_Task details:_
Rewrite all of the material below, putting "screen assistant" in place of "GUI agent" every time it appears and keeping everything else the same.
▬▬▬▬▬▬
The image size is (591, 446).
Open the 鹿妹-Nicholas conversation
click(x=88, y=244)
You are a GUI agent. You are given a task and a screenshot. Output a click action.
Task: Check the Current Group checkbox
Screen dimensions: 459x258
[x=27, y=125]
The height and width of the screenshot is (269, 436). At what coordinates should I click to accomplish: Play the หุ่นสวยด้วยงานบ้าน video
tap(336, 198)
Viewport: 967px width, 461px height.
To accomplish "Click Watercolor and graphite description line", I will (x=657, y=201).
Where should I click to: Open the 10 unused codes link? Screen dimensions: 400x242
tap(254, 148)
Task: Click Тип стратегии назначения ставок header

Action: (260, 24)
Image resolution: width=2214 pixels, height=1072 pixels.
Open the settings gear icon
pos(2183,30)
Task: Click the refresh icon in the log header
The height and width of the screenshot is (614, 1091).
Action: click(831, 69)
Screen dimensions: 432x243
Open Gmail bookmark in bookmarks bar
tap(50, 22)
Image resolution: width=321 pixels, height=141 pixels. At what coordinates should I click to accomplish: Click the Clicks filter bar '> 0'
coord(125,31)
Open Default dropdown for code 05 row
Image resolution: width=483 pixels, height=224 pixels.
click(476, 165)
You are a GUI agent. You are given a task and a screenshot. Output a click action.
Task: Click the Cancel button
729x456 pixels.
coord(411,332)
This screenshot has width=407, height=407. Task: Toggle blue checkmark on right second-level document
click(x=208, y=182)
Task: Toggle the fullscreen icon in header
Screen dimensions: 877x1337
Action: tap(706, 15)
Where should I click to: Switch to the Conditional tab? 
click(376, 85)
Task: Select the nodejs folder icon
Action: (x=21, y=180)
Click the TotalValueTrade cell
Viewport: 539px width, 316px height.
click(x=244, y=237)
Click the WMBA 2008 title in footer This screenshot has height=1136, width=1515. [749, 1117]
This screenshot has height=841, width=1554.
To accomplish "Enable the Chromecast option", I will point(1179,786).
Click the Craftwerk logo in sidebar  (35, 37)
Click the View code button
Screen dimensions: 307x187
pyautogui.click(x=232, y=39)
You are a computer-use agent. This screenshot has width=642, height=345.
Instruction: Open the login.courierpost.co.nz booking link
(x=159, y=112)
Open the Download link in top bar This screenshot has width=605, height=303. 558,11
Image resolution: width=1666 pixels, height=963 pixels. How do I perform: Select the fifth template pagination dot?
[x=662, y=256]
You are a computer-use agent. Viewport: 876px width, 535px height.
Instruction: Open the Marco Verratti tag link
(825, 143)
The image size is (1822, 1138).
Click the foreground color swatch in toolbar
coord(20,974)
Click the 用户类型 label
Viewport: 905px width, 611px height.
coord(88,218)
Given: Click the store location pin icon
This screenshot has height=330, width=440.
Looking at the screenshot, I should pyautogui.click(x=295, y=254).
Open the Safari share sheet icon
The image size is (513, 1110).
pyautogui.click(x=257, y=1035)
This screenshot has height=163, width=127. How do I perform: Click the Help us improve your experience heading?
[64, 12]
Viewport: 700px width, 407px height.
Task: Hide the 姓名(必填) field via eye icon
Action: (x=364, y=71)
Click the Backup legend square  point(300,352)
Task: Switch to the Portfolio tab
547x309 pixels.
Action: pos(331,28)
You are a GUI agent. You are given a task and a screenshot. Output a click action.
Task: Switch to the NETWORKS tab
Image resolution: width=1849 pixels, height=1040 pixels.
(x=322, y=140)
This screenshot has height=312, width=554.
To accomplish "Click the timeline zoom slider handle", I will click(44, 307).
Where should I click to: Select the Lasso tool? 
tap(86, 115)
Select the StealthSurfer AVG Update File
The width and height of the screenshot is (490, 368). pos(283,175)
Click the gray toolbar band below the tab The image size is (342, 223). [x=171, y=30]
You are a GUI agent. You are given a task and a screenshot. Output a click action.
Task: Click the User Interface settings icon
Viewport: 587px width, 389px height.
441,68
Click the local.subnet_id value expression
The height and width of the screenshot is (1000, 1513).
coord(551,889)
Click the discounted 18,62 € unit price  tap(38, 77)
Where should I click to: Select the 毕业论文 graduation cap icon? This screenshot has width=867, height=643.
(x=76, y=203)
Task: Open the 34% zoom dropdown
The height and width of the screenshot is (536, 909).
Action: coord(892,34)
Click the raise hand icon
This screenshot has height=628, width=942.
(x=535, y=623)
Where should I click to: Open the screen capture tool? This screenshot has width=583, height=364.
▬▬▬▬▬▬
_Result:_
The image size is (591, 446).
Open the 鹿妹-Nicholas conversation
click(x=88, y=244)
You are a screen assistant. You are given a task and a screenshot. Output a click action.
Task: Check the Current Group checkbox
Screen dimensions: 459x258
[x=27, y=125]
The height and width of the screenshot is (269, 436). At what coordinates should I click to accomplish: Play the หุ่นสวยด้วยงานบ้าน video
tap(336, 198)
Viewport: 967px width, 461px height.
To accomplish "Click Watercolor and graphite description line", I will (x=657, y=201).
Where should I click to: Open the 10 unused codes link? Screen dimensions: 400x242
tap(254, 148)
Task: Click Тип стратегии назначения ставок header

Action: (260, 24)
Image resolution: width=2214 pixels, height=1072 pixels.
Open the settings gear icon
pos(2183,30)
Task: Click the refresh icon in the log header
The height and width of the screenshot is (614, 1091).
Action: click(831, 69)
Screen dimensions: 432x243
Open Gmail bookmark in bookmarks bar
tap(50, 22)
Image resolution: width=321 pixels, height=141 pixels. At what coordinates should I click to accomplish: Click the Clicks filter bar '> 0'
coord(125,31)
Open Default dropdown for code 05 row
Image resolution: width=483 pixels, height=224 pixels.
click(476, 165)
You are a screen assistant. You are given a task and a screenshot. Output a click action.
Task: Click the Cancel button
729x456 pixels.
coord(411,332)
This screenshot has width=407, height=407. Task: Toggle blue checkmark on right second-level document
click(x=208, y=182)
Task: Toggle the fullscreen icon in header
Screen dimensions: 877x1337
Action: tap(706, 15)
Where should I click to: Switch to the Conditional tab? 
click(376, 85)
Task: Select the nodejs folder icon
Action: (x=21, y=180)
Click the TotalValueTrade cell
Viewport: 539px width, 316px height.
click(x=244, y=237)
Click the WMBA 2008 title in footer This screenshot has height=1136, width=1515. [749, 1117]
This screenshot has height=841, width=1554.
To accomplish "Enable the Chromecast option", I will point(1179,786).
Click the Craftwerk logo in sidebar  (35, 37)
Click the View code button
Screen dimensions: 307x187
pyautogui.click(x=232, y=39)
You are a computer-use agent. This screenshot has width=642, height=345.
Instruction: Open the login.courierpost.co.nz booking link
(x=159, y=112)
Open the Download link in top bar This screenshot has width=605, height=303. 558,11
Image resolution: width=1666 pixels, height=963 pixels. How do I perform: Select the fifth template pagination dot?
[x=662, y=256]
You are a computer-use agent. Viewport: 876px width, 535px height.
Instruction: Open the Marco Verratti tag link
(825, 143)
The image size is (1822, 1138).
Click the foreground color swatch in toolbar
coord(20,974)
Click the 用户类型 label
Viewport: 905px width, 611px height.
coord(88,218)
Given: Click the store location pin icon
This screenshot has height=330, width=440.
Looking at the screenshot, I should pyautogui.click(x=295, y=254).
Open the Safari share sheet icon
The image size is (513, 1110).
pyautogui.click(x=257, y=1035)
This screenshot has height=163, width=127. How do I perform: Click the Help us improve your experience heading?
[64, 12]
Viewport: 700px width, 407px height.
Task: Hide the 姓名(必填) field via eye icon
Action: (x=364, y=71)
Click the Backup legend square  point(300,352)
Task: Switch to the Portfolio tab
547x309 pixels.
Action: pos(331,28)
You are a screen assistant. You are given a task and a screenshot. Output a click action.
Task: Switch to the NETWORKS tab
Image resolution: width=1849 pixels, height=1040 pixels.
(x=322, y=140)
This screenshot has height=312, width=554.
To accomplish "Click the timeline zoom slider handle", I will click(44, 307).
Where should I click to: Select the Lasso tool? 
tap(86, 115)
Select the StealthSurfer AVG Update File
The width and height of the screenshot is (490, 368). pos(283,175)
Click the gray toolbar band below the tab The image size is (342, 223). [x=171, y=30]
You are a screen assistant. You are given a task and a screenshot. Output a click action.
Task: Click the User Interface settings icon
Viewport: 587px width, 389px height.
441,68
Click the local.subnet_id value expression
The height and width of the screenshot is (1000, 1513).
coord(551,889)
Click the discounted 18,62 € unit price  tap(38, 77)
Where should I click to: Select the 毕业论文 graduation cap icon? This screenshot has width=867, height=643.
(x=76, y=203)
Task: Open the 34% zoom dropdown
The height and width of the screenshot is (536, 909).
Action: coord(892,34)
Click the raise hand icon
This screenshot has height=628, width=942.
(x=535, y=623)
Where should I click to: Open the screen capture tool? This screenshot has width=583, height=364.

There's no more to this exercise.